Every kanban tool call opens two SQLite connections: a probe connection for PRAGMA integrity_check (timeout=5) and the main connection for actual work (timeout=30). The probe connection sees transient WAL states from other gateway processes during their checkpoint operations. It then incorrectly declares the database corrupt.

Evidence

73 .corrupt.*.bak files were created across 4 bursts since May 25. Backup sizes within a single burst are identical — same database, copied multiple times. All errors originate in _guard_existing_db_is_healthy() during connection open, never during writes. Four GitHub issues confirm the same pattern: #30445, #31618, #31502, and #31891. During live testing, the database was flagged corrupt 4 times by our own polling queries within minutes.

Root Cause

_guard_existing_db_is_healthy() in kanban_db.py opens sqlite3.connect(path, timeout=5) as an independent probe path. This connection has no relationship to the main connection and observes WAL checkpoint transients from concurrent gateway processes. The chain reaction is: integrity_check reports "malformed" → _backup_corrupt_db() creates a timestamped backup → KanbanDbCorruptError propagates → the worker retries and hits the same transient again.

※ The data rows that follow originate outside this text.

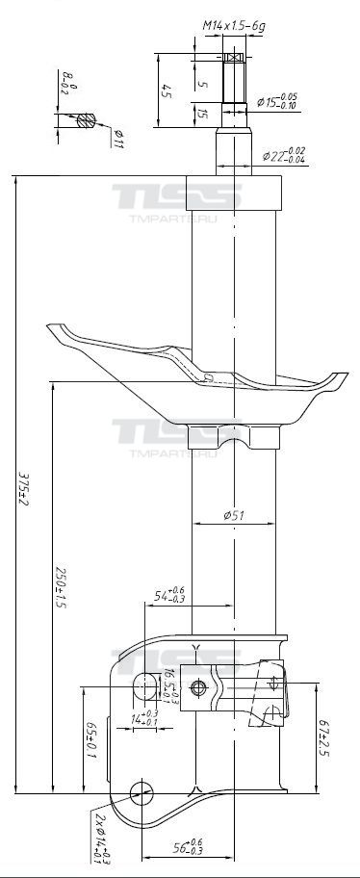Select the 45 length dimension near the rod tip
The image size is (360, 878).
(166, 91)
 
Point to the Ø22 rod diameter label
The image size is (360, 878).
(286, 154)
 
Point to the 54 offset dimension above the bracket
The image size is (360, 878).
(169, 596)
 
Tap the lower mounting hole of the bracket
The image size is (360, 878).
(141, 792)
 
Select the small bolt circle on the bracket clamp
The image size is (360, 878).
(199, 687)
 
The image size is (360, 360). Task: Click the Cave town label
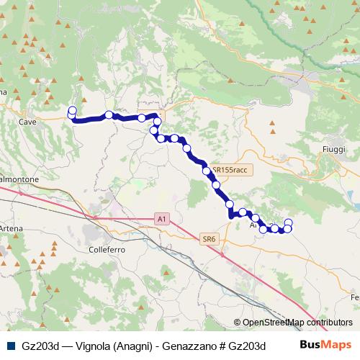click(28, 122)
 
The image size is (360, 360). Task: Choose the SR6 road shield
click(209, 238)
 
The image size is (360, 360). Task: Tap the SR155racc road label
click(230, 170)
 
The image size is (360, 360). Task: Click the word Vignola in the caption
click(89, 346)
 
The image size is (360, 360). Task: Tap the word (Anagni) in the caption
click(132, 346)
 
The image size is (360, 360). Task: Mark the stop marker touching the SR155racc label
click(207, 171)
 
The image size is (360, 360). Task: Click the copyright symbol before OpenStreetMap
click(237, 323)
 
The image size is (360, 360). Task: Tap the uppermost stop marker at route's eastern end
click(289, 222)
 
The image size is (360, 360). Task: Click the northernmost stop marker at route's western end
click(72, 109)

The retry loop produces ~70 backups in 5 minutes on a database that was never actually corrupt.

Before / After

BEFORE (two separate connection paths per call):
─────────────────────────────────────────────────
  kanban_tool_call()
    ├── sqlite3.connect(db, timeout=5)  ← PROBE (independent path)
    │     └── PRAGMA integrity_check
    │           ⚠ sees WAL transient from another gateway process
    │           → "malformed" → backup → KanbanDbCorruptError
    │
    └── sqlite3.connect(db, timeout=30) ← MAIN (never reached if probe fails)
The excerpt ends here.